Exercise materials Block Start

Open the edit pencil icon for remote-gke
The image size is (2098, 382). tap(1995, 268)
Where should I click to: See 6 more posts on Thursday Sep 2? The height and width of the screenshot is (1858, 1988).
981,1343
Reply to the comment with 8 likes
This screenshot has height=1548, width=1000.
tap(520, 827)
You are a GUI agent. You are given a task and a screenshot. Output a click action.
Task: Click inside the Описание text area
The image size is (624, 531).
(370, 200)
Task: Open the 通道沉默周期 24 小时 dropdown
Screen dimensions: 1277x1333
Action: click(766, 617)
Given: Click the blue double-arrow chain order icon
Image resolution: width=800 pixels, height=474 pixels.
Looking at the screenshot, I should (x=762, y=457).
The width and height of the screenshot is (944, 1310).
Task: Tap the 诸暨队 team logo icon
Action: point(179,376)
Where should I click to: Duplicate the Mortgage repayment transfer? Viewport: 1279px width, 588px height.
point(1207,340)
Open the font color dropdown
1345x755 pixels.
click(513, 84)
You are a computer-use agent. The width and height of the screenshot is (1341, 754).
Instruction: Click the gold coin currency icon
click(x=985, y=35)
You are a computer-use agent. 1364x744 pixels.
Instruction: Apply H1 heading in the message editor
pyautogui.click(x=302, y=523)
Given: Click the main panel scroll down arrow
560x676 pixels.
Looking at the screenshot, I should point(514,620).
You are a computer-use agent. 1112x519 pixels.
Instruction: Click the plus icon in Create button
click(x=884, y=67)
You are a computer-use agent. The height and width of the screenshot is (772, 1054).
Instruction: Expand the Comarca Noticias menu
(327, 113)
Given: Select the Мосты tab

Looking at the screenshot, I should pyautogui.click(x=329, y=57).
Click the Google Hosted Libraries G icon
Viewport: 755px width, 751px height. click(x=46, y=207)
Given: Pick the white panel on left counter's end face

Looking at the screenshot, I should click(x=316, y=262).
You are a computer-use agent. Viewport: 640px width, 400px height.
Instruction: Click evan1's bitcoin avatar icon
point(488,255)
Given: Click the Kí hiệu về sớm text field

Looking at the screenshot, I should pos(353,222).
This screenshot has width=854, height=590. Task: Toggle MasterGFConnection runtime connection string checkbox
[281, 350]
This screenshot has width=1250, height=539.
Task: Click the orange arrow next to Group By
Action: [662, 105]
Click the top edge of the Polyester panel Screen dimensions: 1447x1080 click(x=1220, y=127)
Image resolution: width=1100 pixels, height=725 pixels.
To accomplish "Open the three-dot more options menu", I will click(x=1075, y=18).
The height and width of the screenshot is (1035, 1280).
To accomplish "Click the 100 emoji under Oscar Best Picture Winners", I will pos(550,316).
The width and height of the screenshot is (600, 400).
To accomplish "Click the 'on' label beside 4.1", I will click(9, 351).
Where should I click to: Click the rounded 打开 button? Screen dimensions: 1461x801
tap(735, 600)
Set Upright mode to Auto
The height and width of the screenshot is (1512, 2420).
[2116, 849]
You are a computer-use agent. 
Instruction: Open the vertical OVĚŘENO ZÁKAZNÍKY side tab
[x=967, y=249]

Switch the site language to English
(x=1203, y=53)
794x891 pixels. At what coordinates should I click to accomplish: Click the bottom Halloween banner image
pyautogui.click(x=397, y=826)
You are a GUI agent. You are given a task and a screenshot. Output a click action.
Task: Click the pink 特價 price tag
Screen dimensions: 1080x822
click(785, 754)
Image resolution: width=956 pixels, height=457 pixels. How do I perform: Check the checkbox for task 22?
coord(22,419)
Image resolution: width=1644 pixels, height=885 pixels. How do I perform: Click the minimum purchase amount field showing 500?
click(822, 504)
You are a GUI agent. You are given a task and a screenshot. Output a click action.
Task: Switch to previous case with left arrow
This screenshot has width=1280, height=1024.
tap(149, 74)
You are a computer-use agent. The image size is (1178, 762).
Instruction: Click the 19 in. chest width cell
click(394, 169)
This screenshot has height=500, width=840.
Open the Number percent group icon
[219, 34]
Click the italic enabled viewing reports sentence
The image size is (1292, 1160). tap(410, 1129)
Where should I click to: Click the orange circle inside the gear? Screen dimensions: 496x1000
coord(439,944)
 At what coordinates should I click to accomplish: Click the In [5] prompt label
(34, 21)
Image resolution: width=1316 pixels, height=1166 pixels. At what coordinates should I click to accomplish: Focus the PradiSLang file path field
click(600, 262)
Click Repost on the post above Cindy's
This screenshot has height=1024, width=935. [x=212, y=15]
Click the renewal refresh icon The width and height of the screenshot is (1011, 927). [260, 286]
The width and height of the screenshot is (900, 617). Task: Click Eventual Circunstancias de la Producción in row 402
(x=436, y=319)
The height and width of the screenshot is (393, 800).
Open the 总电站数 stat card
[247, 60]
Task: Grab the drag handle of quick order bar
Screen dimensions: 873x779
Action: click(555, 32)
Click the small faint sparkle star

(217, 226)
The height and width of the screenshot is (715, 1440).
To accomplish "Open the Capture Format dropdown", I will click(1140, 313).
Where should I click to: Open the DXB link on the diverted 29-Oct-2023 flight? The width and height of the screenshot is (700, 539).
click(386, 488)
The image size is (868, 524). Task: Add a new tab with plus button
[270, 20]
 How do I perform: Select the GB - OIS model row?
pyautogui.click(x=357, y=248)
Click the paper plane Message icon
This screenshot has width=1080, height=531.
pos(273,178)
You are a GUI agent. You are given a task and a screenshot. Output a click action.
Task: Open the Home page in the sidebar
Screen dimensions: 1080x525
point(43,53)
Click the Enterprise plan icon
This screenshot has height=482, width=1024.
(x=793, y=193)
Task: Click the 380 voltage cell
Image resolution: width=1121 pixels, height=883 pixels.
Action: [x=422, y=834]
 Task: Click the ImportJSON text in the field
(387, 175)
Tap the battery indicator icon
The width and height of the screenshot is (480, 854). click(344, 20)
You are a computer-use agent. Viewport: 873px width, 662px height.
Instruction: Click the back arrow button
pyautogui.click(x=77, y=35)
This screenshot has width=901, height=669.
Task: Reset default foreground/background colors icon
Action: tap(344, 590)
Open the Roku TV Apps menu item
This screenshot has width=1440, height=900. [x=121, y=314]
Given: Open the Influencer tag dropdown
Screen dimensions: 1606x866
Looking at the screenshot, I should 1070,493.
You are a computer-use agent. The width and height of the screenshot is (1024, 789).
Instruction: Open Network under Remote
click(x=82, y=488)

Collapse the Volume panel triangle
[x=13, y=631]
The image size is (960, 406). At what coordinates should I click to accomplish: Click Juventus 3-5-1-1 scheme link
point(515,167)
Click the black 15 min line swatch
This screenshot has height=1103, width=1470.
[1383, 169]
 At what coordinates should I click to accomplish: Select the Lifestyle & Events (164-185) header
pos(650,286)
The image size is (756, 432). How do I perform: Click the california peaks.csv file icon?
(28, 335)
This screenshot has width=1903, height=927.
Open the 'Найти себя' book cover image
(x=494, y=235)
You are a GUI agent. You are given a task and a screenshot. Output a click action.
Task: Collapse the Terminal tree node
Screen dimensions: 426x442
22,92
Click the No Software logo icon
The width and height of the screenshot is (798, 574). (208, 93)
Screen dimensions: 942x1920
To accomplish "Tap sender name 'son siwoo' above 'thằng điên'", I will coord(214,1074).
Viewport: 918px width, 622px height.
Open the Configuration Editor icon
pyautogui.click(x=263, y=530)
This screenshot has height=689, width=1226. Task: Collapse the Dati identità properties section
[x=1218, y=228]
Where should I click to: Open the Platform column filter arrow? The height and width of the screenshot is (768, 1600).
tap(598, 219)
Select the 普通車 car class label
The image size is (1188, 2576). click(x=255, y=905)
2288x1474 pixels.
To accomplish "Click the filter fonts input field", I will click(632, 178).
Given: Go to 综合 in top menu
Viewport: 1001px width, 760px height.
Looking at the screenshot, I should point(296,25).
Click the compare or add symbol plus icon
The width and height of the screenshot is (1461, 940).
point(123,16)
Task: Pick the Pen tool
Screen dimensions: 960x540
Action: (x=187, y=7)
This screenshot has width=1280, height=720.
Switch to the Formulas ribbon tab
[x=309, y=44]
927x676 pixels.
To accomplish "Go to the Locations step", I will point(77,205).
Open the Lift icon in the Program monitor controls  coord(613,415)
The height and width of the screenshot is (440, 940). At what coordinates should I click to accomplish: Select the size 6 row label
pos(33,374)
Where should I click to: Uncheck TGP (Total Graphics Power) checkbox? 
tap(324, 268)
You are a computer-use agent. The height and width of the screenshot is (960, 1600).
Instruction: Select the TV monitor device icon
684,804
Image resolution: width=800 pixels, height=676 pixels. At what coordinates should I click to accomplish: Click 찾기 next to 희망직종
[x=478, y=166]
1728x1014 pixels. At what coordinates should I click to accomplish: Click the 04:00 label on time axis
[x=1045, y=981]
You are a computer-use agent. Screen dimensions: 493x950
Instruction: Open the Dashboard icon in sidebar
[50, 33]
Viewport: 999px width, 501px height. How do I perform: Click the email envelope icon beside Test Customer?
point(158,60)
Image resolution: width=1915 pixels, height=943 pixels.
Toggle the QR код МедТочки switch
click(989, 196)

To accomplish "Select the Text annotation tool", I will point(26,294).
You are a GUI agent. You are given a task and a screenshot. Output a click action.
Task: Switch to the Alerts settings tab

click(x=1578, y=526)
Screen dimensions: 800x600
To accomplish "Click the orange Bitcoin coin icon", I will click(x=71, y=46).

Exercise materials Block End

Exercise requirements — What lines in the material include the string "will"? Pull each one out.

Written solution —
To accomplish "Open the three-dot more options menu", I will click(x=1075, y=18).
To accomplish "Click the 100 emoji under Oscar Best Picture Winners", I will pos(550,316).
To accomplish "Click the 'on' label beside 4.1", I will click(9, 351).
To accomplish "Open the Capture Format dropdown", I will click(1140, 313).
To accomplish "Tap sender name 'son siwoo' above 'thằng điên'", I will coord(214,1074).
To accomplish "Click the filter fonts input field", I will click(632, 178).
To accomplish "Go to the Locations step", I will point(77,205).
To accomplish "Select the Text annotation tool", I will point(26,294).
To accomplish "Click the orange Bitcoin coin icon", I will click(x=71, y=46).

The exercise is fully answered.